We are delighted to welcome and present recently elected Royal Academician, artist, Sikelela Owen RA, to her first solo exhibition in Lagos and on the African continent.
Owen coheres a loving eye on family intimacies and connection in her paintings, of which her gestural style, softly, and atmospherically transposes the patina of her own youthful experiences and memories with her present sightlines on her growing children, family and friends, of whom she captures at leisure, play, downtime at home, or at excursions in the outdoors.

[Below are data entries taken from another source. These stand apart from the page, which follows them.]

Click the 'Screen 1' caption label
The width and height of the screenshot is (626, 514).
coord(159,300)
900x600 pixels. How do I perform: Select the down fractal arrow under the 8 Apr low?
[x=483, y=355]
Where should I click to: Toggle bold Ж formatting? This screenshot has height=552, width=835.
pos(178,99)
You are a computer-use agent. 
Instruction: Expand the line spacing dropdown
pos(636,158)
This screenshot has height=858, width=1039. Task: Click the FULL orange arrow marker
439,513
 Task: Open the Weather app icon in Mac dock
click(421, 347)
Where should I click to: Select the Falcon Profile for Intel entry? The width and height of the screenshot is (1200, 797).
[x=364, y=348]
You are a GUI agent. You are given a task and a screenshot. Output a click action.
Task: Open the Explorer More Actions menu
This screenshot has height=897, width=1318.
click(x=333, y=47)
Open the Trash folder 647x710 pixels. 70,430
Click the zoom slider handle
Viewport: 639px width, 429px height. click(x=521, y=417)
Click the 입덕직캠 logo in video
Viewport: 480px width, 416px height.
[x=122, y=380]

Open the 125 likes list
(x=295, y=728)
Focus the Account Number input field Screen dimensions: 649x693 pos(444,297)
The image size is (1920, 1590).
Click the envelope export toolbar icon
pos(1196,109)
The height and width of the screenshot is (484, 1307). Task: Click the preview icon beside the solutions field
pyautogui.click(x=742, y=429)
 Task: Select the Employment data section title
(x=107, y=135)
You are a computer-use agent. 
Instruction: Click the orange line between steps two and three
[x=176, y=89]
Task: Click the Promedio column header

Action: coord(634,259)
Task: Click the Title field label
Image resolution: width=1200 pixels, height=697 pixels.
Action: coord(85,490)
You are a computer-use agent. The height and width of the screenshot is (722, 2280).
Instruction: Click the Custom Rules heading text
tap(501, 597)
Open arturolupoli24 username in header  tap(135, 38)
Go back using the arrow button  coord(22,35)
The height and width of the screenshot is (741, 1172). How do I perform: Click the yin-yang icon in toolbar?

Where My Gaze Falls pays attention to the nature and spirit of communion, particularly the familial and sociocultural events that underpin and shape our everyday encounters. Alongside the influence of 19th century Impressionist painters such as Berthe Morisot (1841-1895), Édouard Manet (1832-1883), and Pierre-Auguste Renoir (1841-1919) who were capturing the conditions of new urban life and leisure in turn of the century France, Owen recollects the relative independence, ease and freedom of being outdoors during holidays spent with family in Zimbabwe and Jamaica. Her young sons growth and flourishing friendships, inquisitiveness and exploration correlate with another earlier period in her life facilitating and witnessing the small transformations and learning of pre-teen and adolescent charges at summer camp in Markham, Virginia, United States.
Owen and her partner's personal milestone of becoming parents on the onset and during the Covid 19 pandemic is another present reference⎯ joyous and full of learning, during a period marked by great loss, isolation, and restricted access to public space. Each subsequent lift of the restrictions renewed a sense of common rights to green space for all to enjoy, of which municipal parks are a regular meeting point for not only Owen and her family and friends, but countless others who don't have homes with gardens.